**GEGEVEN TEKST**

——

De moord op Groeneboom (III)

De rechtzitting

In 1929 werd in Oost-Java, in de buurt van Banjoewangi, een Nederlandse employé van een koffie-onderneming omgebracht. De moord, aanvankelijk lijkend op een simpel geval van mata gelap, kreeg gedurende de lange procesgang steeds meer aandacht. Door de uitgebreide berichtgeving in de pers groeide “de zaak Groeneboom” uit tot een kwestie van nationaal belang. Om de sociale onrust te beteugelen werd uiteindelijk de Volksraad ingeschakeld.
Wie was Groeneboom, en waarom werd hij vermoord?

Op 27 november 1929 werd in de kaboepaten (regentswoning) van Banjoewangi, onder voorzitterschap van mr. Raden Soeprapto, door de Landraad een begin gemaakt met de rechtzitting.
De Indische Courant deed bericht van de eerste dag:

De kaboepaten van Banjoewangi

De kaboepaten van Banjoewangi

“ln de mooie kaboepaten, sierlijke adatconstructie van slanke zuilen, dragend een harmonisch toegespitst dak, vriendelijk gelegen aan den wijde aloon-aloon van het aloude Banjoewangi, kwamen gisteren de heren der justitie binnen. Hier zou de Landraad oordelen over een halsmisdrijf. Raden meester Soeprapto, voorzitter, gekleed in toga, had de moeilijke taak dit rechtsproces te leiden. Mas Ngabei Djojowinoto, djaksa bij deze Raad, fungeerde als Officier van Justitie. Allen waren in het zwart; zij vulden de in diffuus licht dromende kaboepaten met een donkere ernst. Nu en dan, ter ere van de gerechtsheren, klonk de klare klank van een gamelan-gong. Te acht uur sloeg de hamer van de voorzitter in de wijde hall een zachte tik. Stilte viel.

——

Een blok gegevens
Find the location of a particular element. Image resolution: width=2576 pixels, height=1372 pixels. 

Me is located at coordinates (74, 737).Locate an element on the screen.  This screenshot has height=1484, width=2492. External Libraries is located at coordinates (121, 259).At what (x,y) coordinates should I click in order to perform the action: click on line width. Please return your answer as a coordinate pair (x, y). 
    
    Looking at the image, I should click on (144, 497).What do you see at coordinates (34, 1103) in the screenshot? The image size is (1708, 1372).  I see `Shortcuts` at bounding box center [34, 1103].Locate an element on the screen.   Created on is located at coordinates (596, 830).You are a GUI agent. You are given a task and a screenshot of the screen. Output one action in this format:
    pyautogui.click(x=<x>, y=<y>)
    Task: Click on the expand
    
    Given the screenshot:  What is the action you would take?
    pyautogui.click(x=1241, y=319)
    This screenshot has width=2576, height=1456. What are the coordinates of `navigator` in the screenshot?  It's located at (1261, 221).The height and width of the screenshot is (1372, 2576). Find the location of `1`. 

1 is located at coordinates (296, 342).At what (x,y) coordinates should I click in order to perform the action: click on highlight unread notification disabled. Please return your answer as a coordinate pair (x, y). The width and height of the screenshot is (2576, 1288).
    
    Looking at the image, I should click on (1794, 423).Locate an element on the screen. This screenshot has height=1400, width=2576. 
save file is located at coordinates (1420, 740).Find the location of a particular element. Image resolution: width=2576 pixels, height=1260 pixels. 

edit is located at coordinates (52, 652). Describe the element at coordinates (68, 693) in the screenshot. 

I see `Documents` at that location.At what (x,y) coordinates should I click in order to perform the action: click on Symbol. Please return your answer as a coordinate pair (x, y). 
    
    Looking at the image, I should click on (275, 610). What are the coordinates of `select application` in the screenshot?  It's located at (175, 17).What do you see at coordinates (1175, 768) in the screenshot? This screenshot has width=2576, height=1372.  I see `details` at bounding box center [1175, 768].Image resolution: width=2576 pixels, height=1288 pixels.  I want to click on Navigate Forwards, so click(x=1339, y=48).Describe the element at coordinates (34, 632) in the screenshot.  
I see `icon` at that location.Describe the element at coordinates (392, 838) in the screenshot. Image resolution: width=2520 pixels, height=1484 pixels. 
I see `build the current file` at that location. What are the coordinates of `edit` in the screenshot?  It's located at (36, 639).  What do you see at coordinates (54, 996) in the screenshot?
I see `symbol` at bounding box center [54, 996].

——

**OMSCHRIJVING OPDRACHT**
Geef uit de tekst over de moord op Groeneboom woordelijk het gedeelte weer dat opent met de woorden "De Indische Courant" en sluit met "tik. Stilte viel.".

**VOLLEDIG ANTWOORD**
De Indische Courant deed bericht van de eerste dag:

De kaboepaten van Banjoewangi

De kaboepaten van Banjoewangi

“ln de mooie kaboepaten, sierlijke adatconstructie van slanke zuilen, dragend een harmonisch toegespitst dak, vriendelijk gelegen aan den wijde aloon-aloon van het aloude Banjoewangi, kwamen gisteren de heren der justitie binnen. Hier zou de Landraad oordelen over een halsmisdrijf. Raden meester Soeprapto, voorzitter, gekleed in toga, had de moeilijke taak dit rechtsproces te leiden. Mas Ngabei Djojowinoto, djaksa bij deze Raad, fungeerde als Officier van Justitie. Allen waren in het zwart; zij vulden de in diffuus licht dromende kaboepaten met een donkere ernst. Nu en dan, ter ere van de gerechtsheren, klonk de klare klank van een gamelan-gong. Te acht uur sloeg de hamer van de voorzitter in de wijde hall een zachte tik. Stilte viel.